Let S be a finite set, with |S|=n. If the bit matrix MR representing R contains exactly r entries that are 0, how many entries of MRbar are 0? Note: "MRbar" is supposed to be just like MR, which you should know has R as a subscript, but with a bar over R. Just in case that got confusing.

If $R$  is a binary relation on a set $S$, then $R$  can be represented by the logical matrix $M_R$  whose row and column indices index the elements of $S$, such that the entries of $M_R$  are defined by:

${\displaystyle m_{i,j}={\begin{cases}1&(x_{i},y_{j})\in R\\0&(x_{i},y_{j})\not \in R\end{cases}}}$

Let $|S|=n$. If $R$ is a binary relation on a set $S$ , then $\bar{R}=\{(x,y)\in S\times S\ |\ (x,y)\notin R\}$.

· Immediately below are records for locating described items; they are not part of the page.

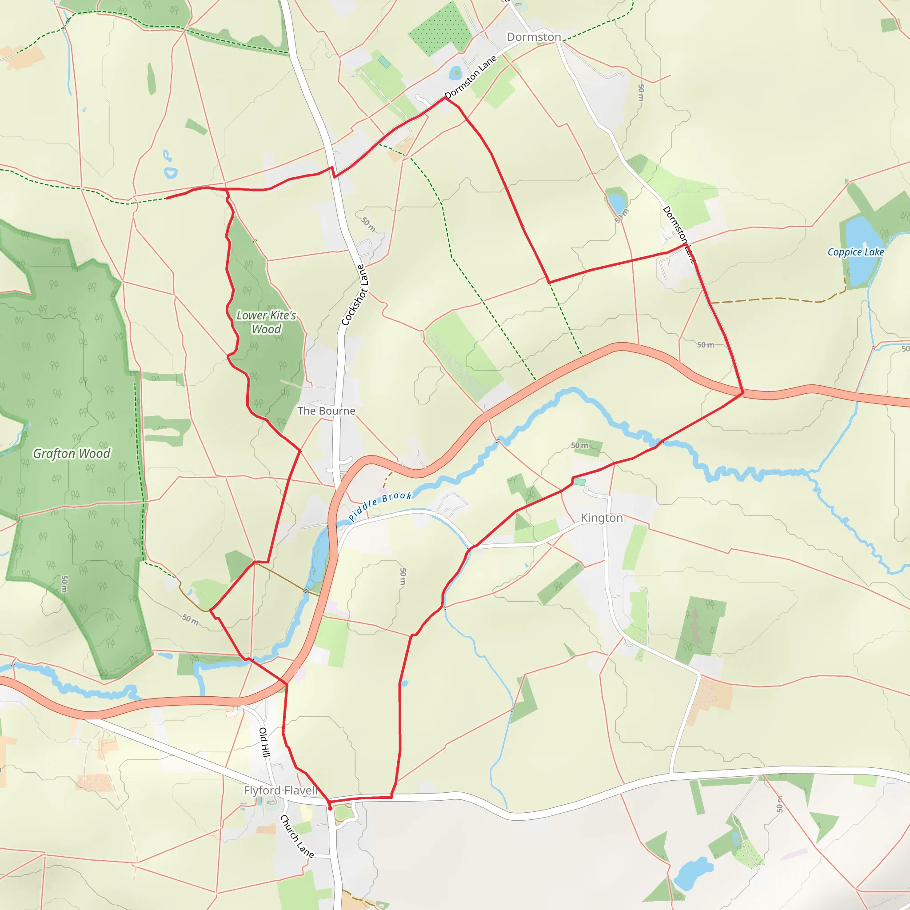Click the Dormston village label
tap(533, 37)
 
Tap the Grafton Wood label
tap(72, 453)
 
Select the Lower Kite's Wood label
tap(266, 322)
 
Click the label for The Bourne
tap(326, 411)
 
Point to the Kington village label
tap(602, 518)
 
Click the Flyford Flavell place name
tap(281, 790)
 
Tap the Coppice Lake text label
tap(855, 252)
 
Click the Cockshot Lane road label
tap(355, 295)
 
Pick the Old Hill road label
tap(264, 742)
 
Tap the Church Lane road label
tap(297, 836)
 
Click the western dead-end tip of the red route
tap(167, 198)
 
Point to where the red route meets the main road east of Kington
tap(743, 392)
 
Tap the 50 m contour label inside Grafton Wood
tap(64, 584)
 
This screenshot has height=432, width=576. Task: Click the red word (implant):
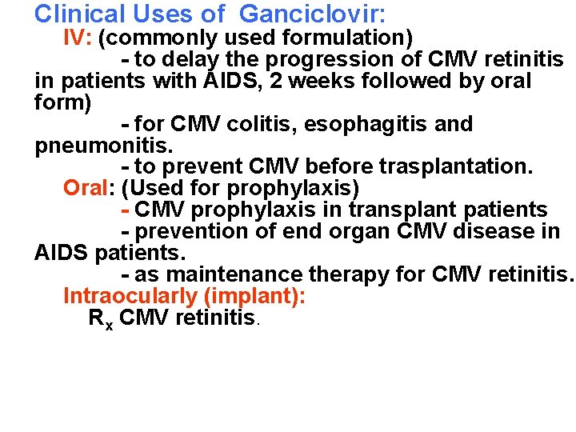point(255,297)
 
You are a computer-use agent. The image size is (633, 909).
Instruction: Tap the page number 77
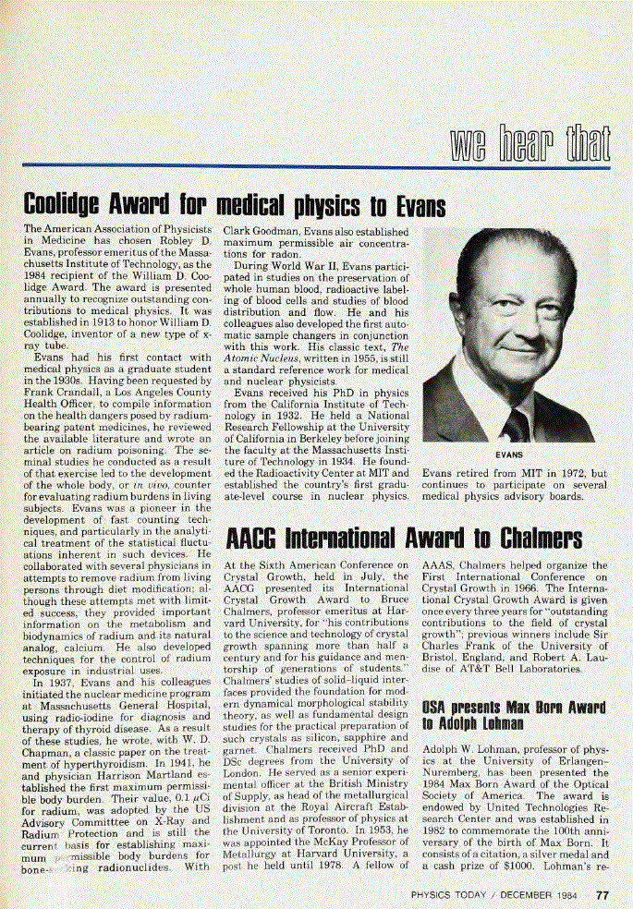pyautogui.click(x=602, y=894)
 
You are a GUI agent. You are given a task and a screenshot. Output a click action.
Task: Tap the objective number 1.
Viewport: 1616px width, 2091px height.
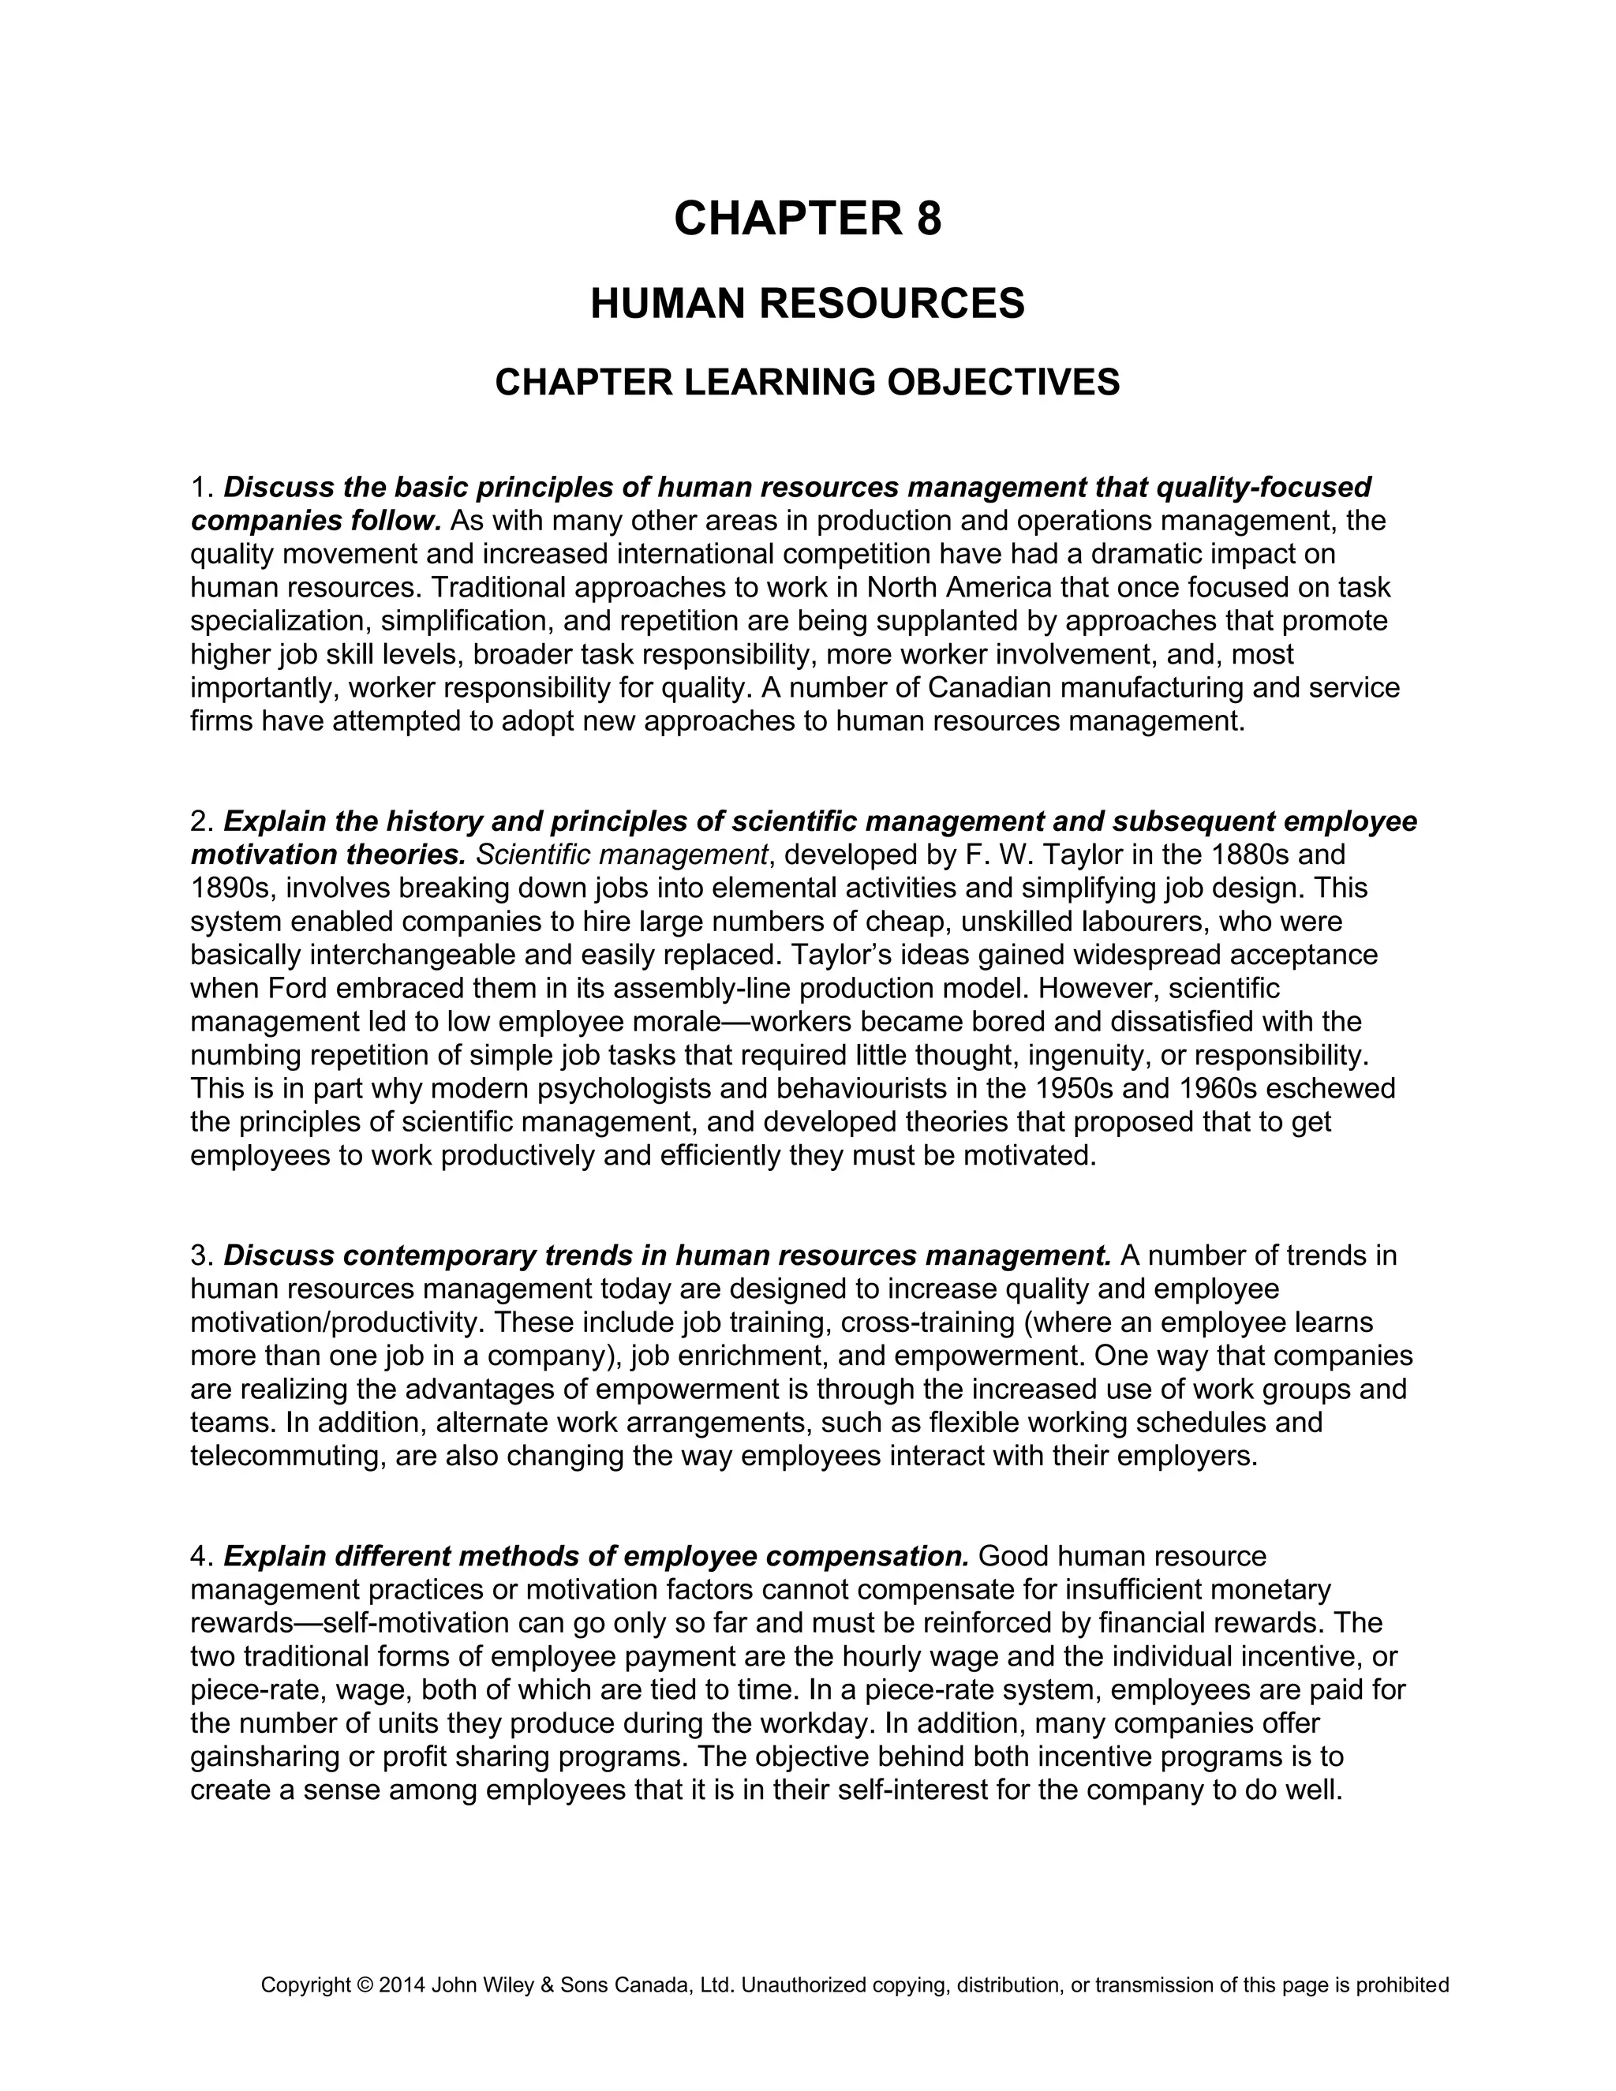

It follows from defenition of $\bar{R}$ that ${\displaystyle \bar{m}_{i,j}={\begin{cases}0&(x_{i},y_{j})\in R\\1&(x_{i},y_{j})\not \in R\end{cases}}}$ .  If the bit matrix $M_R$ representing $R$ contains exactly $r$ entries that are 0, then $|R|=r$. Since $|\bar{R}|=|(S\times S)\setminus R|=n^2-r$, we conclude that the bit matrix $M_{\bar{R}}$ representing $\bar{R}$ contains exactly $n^2-r$ entries that are 0.